While the Medicare Access and CHIP Reauthorization Act requires the move to alternative payment models, providers face major barriers to transitioning because of information blocking, the lack of interoperability and other factors limiting access to data.

That’s the message the chair and vice chair of the Physician-Focused Payment Technical Advisory Committee (PTAC) delivered to members of Congress on Wednesday.

Created by MACRA, PTAC is tasked with evaluating physician-focused alternative payment model (APM) proposals against 10 criteria established by the Secretary of Health and Human Services—including encouraging the use of health information technology—and then making recommendations regarding those proposals to HHS. The panel has 11 members appointed by the Comptroller General of the United States.

MACRA specifically encourages the development of physician-focused payment models (PFPMs). So far, PTAC has received 19 full proposals and has submitted five evaluations to the HHS Secretary.

“There is a need for greater access to shared data—this is a common barrier identified by submitters,” Elizabeth Mitchell, PTAC’s vice chair, testified before a House health subcommittee hearing on MACRA and APMs. “Specifically, applicants need community wide all-payer claims and clinical data sharing across communities to successfully implement models. Providers cannot manage risk, care or cost without timely, comprehensive data.”
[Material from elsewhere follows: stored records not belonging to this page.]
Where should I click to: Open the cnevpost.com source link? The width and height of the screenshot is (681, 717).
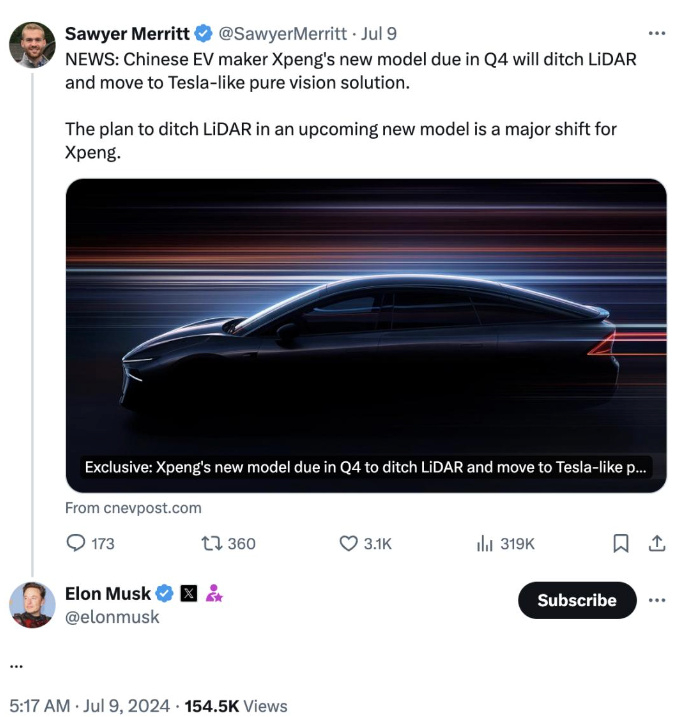click(x=133, y=508)
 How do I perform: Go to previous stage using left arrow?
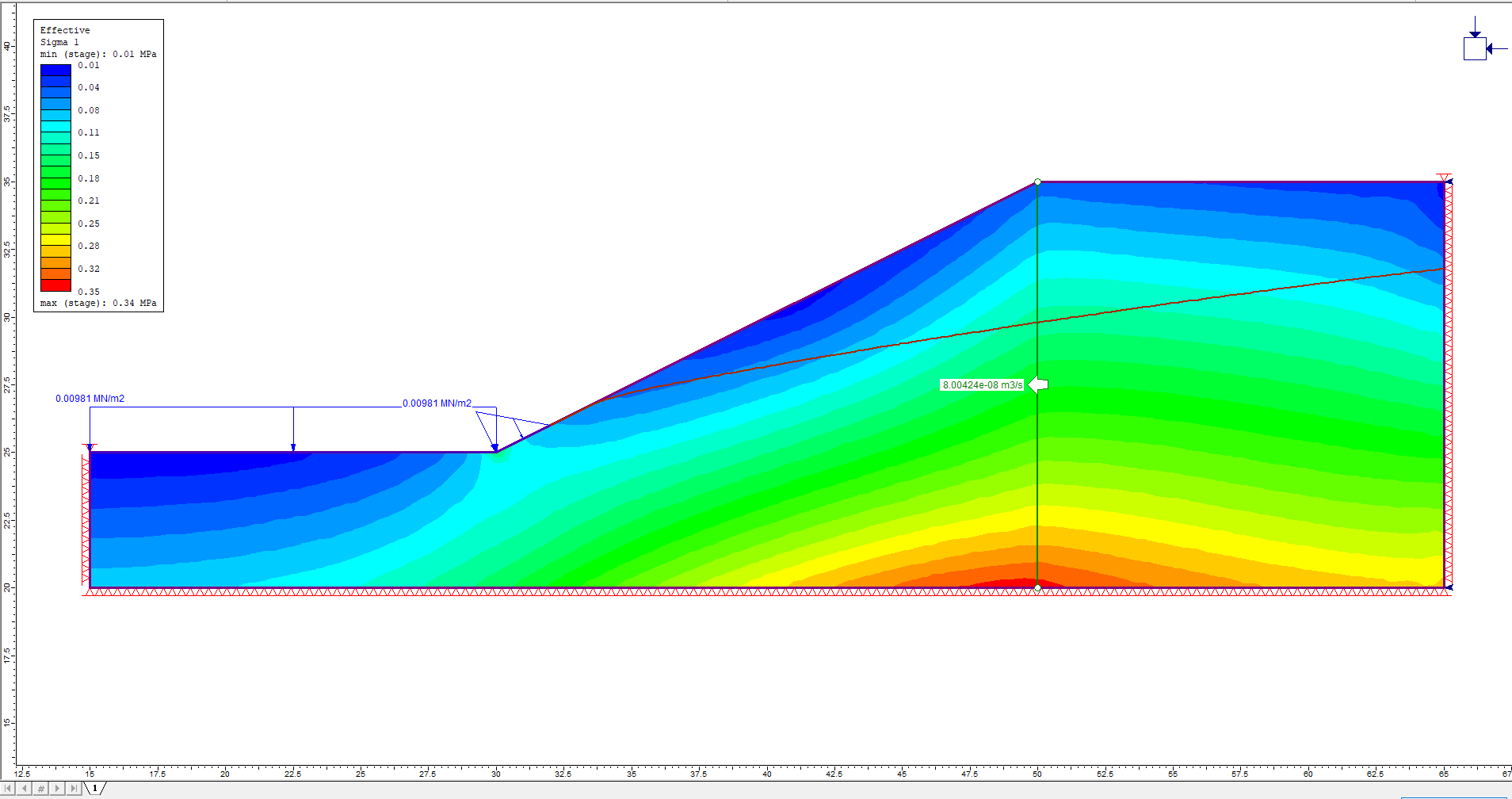click(25, 789)
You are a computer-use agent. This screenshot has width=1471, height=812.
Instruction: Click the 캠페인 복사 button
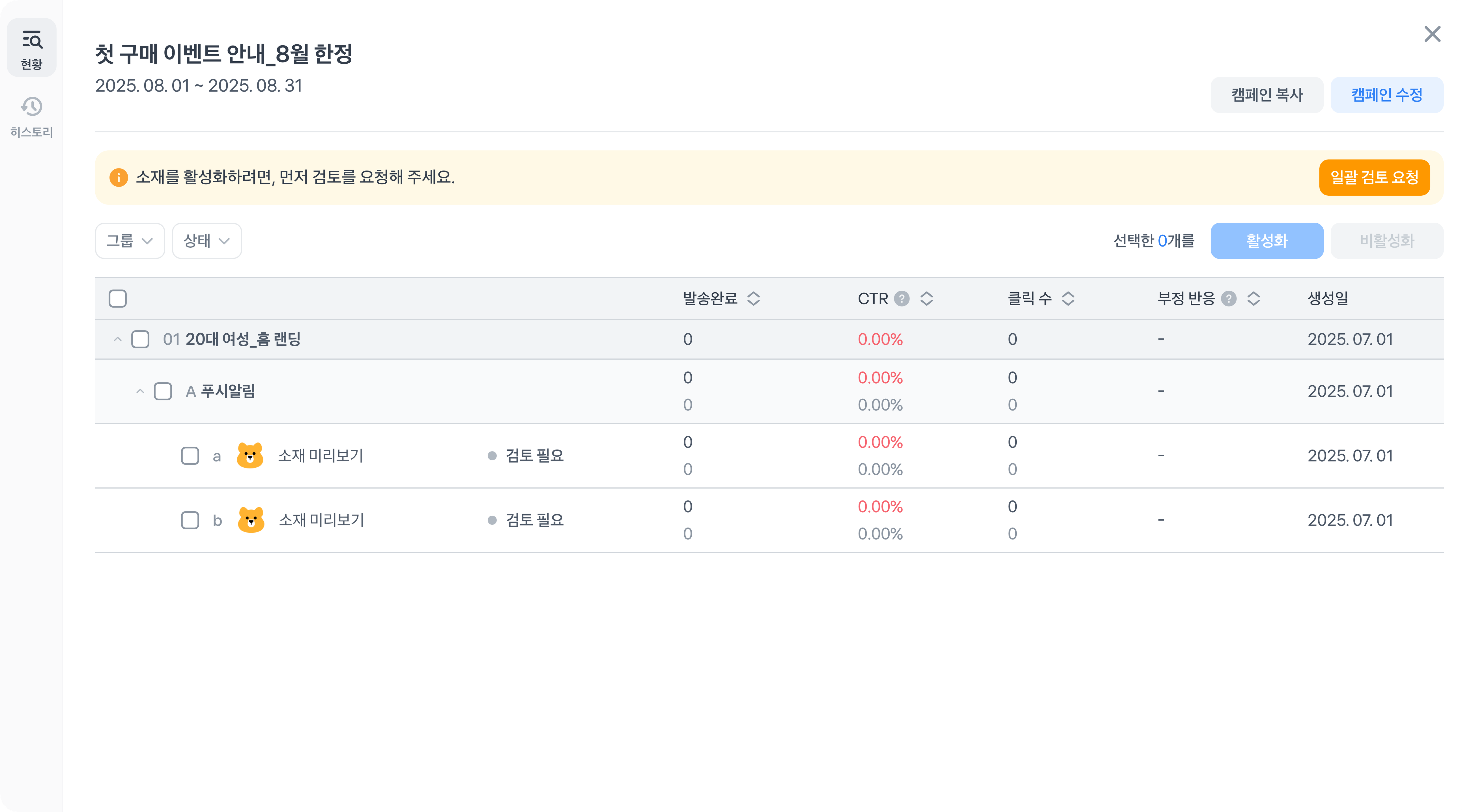click(1266, 95)
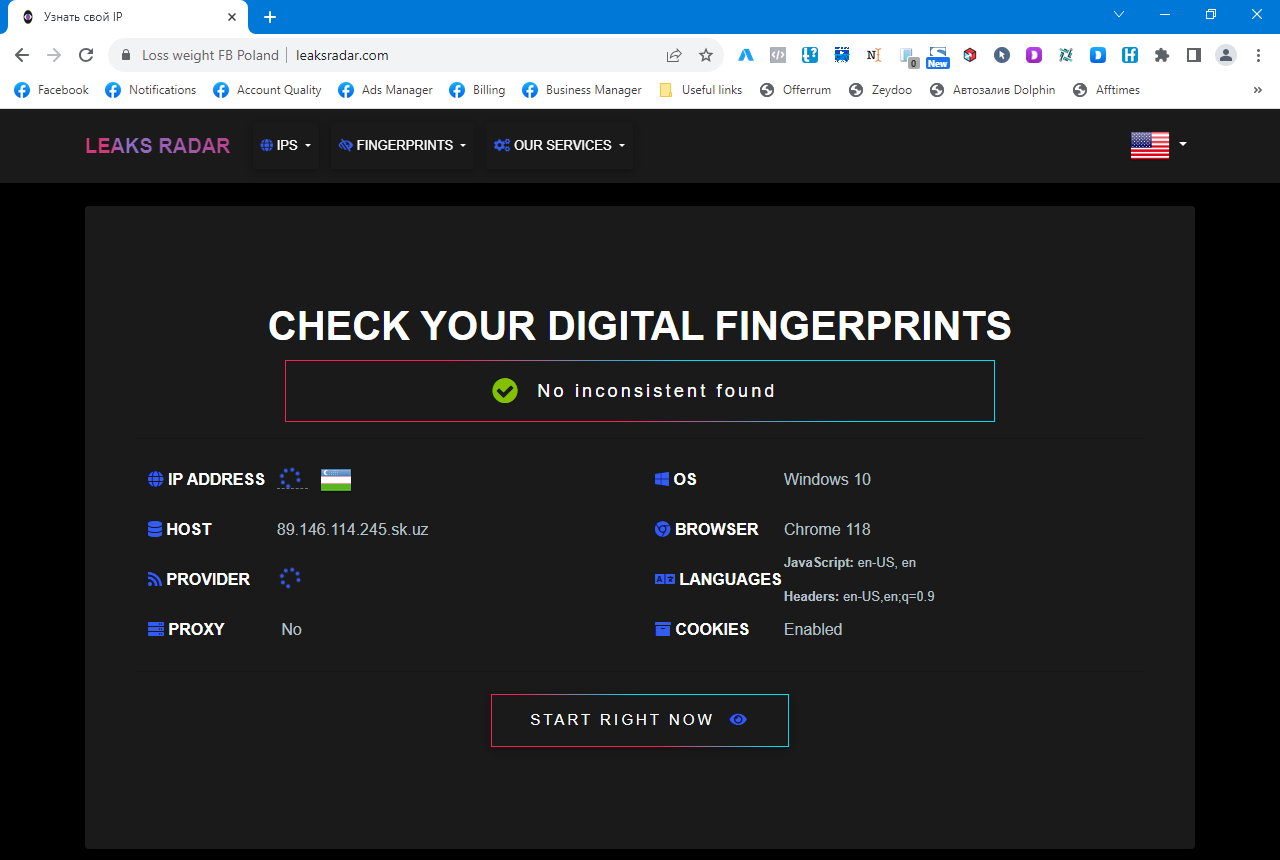Click the Reload page icon
Screen dimensions: 1280x860
click(86, 55)
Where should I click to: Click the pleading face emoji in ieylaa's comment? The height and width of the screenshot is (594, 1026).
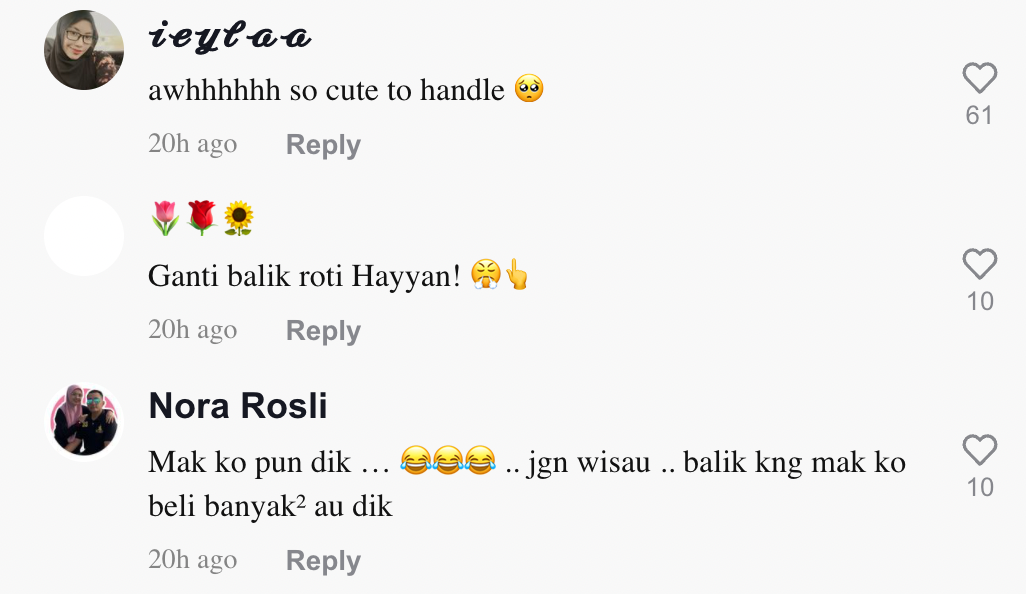(x=529, y=89)
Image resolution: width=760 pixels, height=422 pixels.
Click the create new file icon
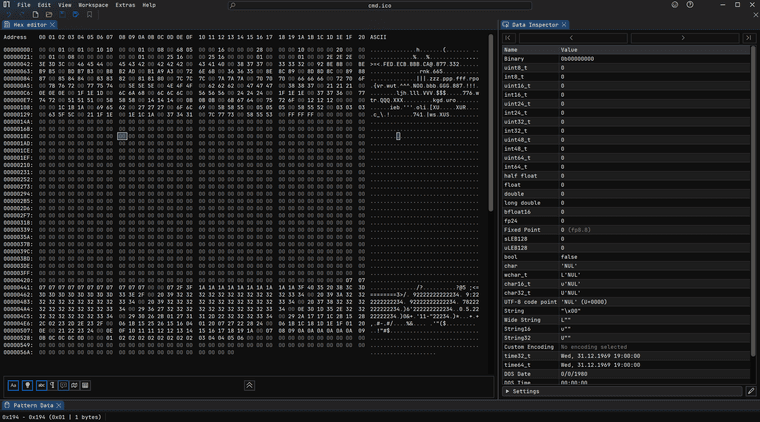pyautogui.click(x=36, y=15)
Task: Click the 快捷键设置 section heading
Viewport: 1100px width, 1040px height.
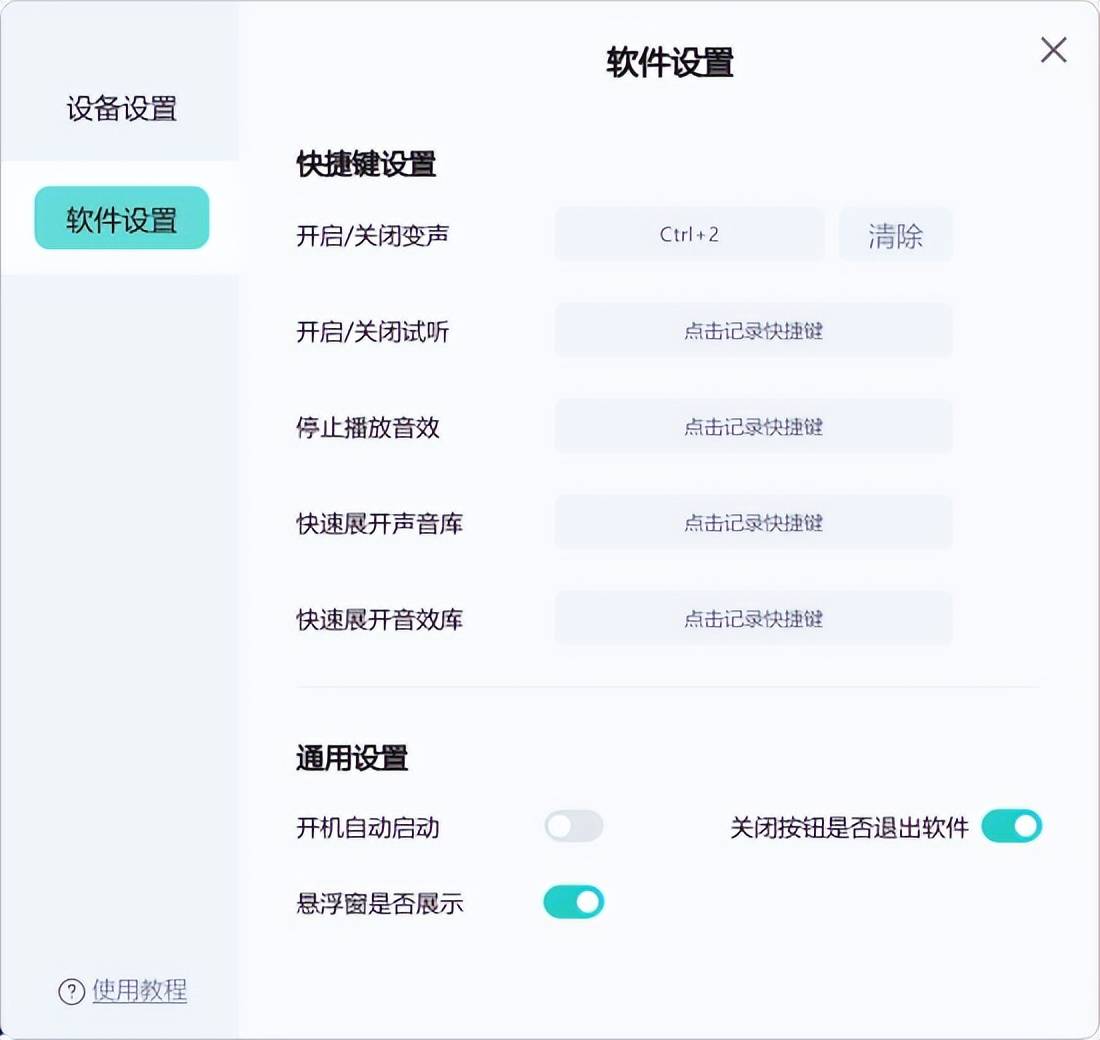Action: tap(366, 164)
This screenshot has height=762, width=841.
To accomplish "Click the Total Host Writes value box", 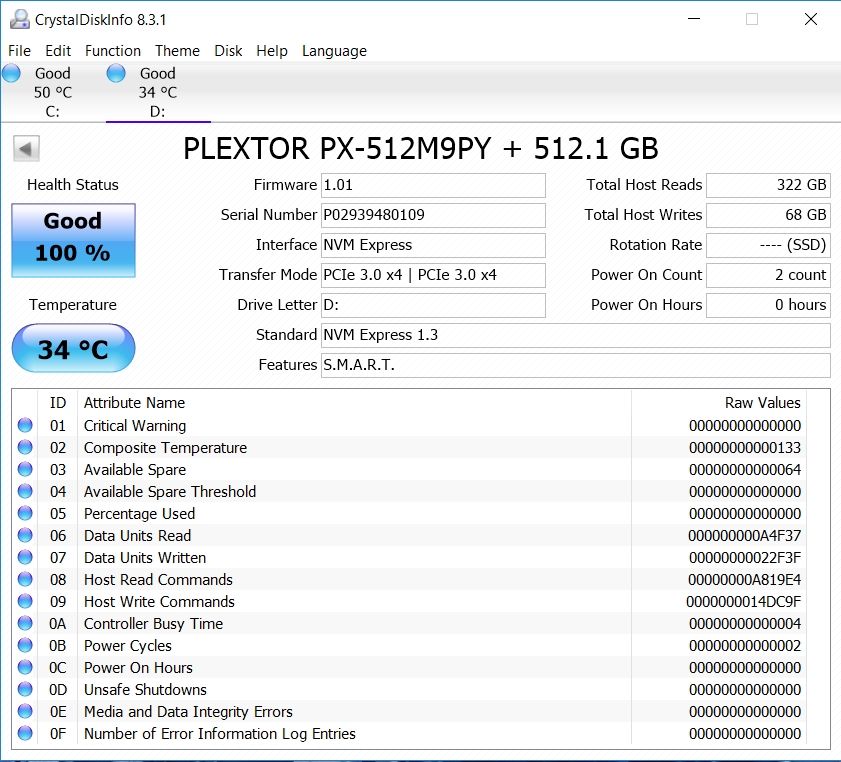I will pos(768,215).
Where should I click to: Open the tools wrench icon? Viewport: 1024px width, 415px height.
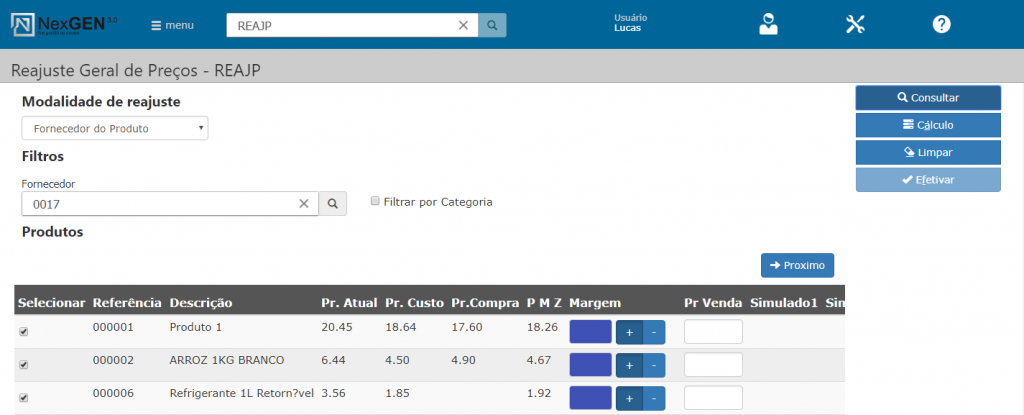855,25

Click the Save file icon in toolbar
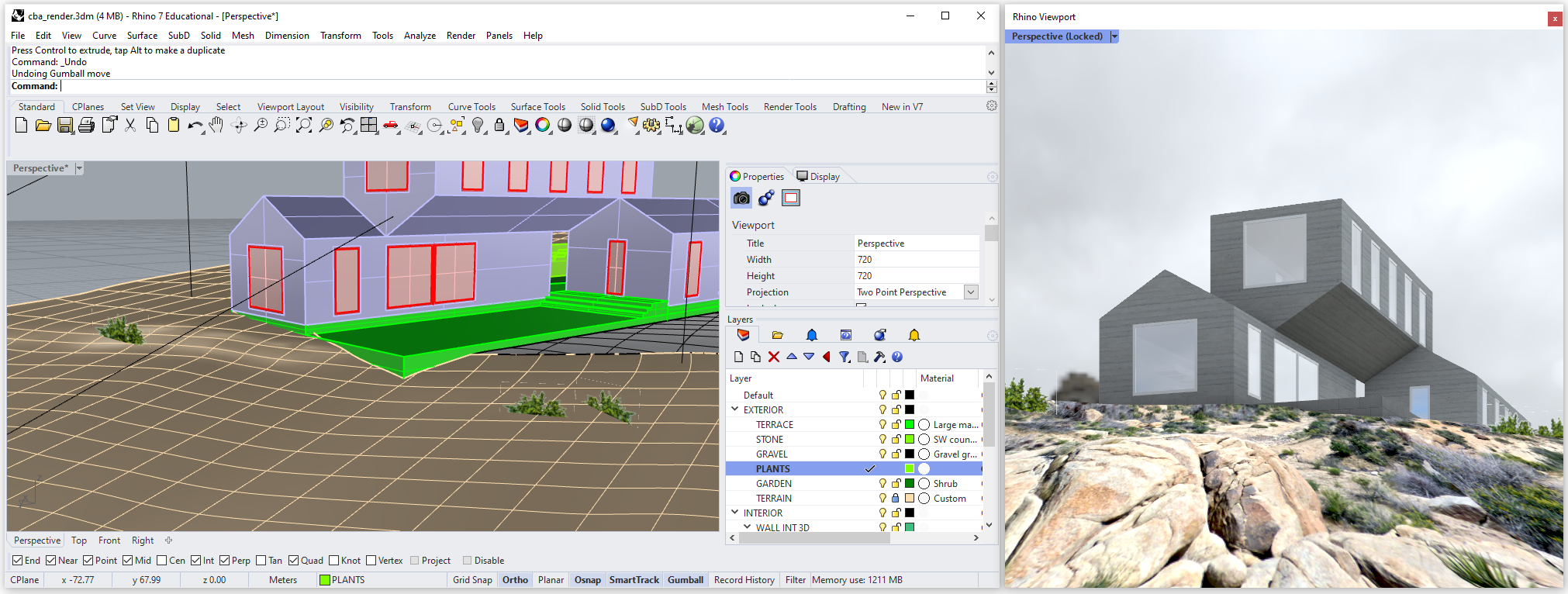click(65, 126)
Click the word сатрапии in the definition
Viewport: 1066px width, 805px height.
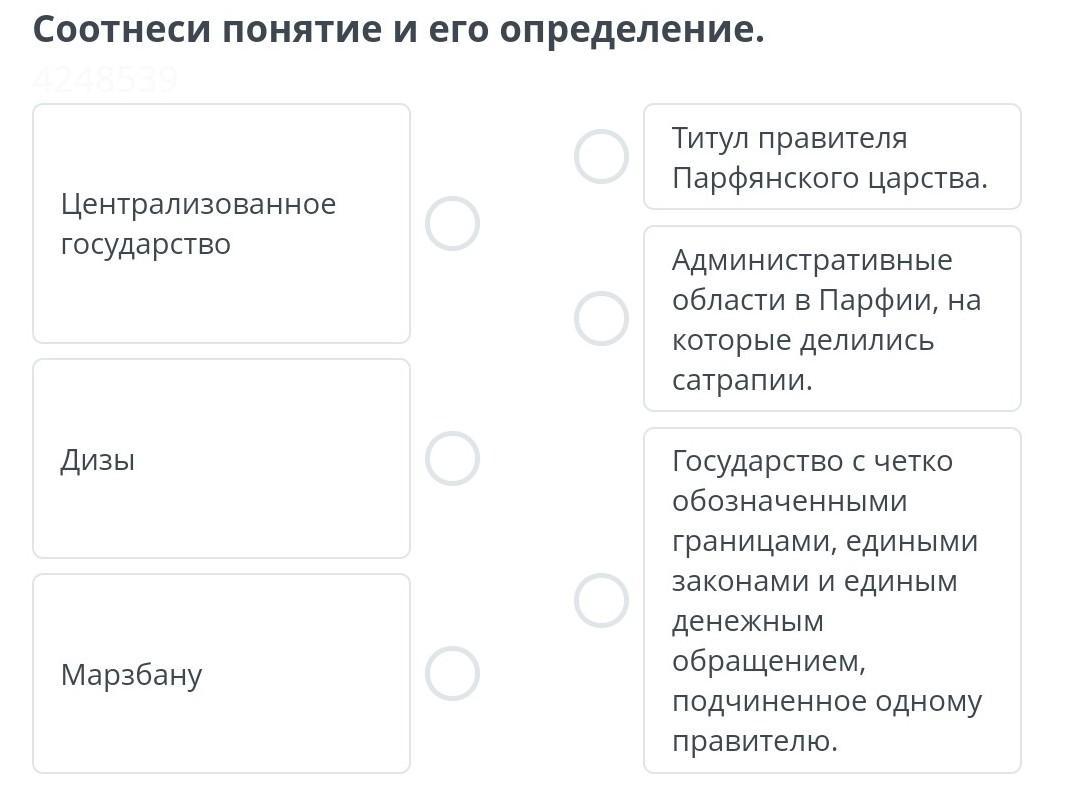click(x=742, y=380)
Also See: Why IT isn’t ready to fully support the shift to value-based care

APMs are one of two value-based care tracks from which providers can choose that would reward them for quality, cost-efficient care and improved health outcomes—the Merit-Based Incentive Payment System (MIPS) is the other. APMs can focus on a specific clinical condition, a care episode or a population; Advanced APMs are a subset of APMs that let practices earn more for taking on some of the risk related to their patients’ outcomes.

“Most of the proposals PTAC has received require coordination of care across practices, providers and communities, but if data is not shared effectively, participants cannot coordinate patient care across episodes or populations,” Mitchell told lawmakers. “We ultimately must address the barriers to community wide data access in order to enable the successful transition to APMs.”

Rep. Larry Bucshon (R-Ind.) pointed out that only 5 percent of physicians are participating in APMs, according to the Centers for Medicare and Medicaid Services.

Jeffrey Bailet, MD, chair of PTAC, made the case that larger and more sophisticated integrated healthcare systems have made infrastructure investments in electronic health records, data analytics and population health tools that “really help them be successful in an alternative payment model environment.”

Bailet also noted that the PTAC has received several physician-focused APM proposals that include proprietary technology.

However, Mitchell emphasized that “technology is important but it is also insufficient—this is really about sharing the data freely and effectively across sites, and many of the barriers to doing that are not technology barriers—they are business or otherwise.”

She concluded that “it is certainly possible to share data across platforms” and that “there can be incentives for data sharing.” Mitchell also added that “you could actually ask the vendors to ensure that there is no data blocking so that data can effectively be shared.”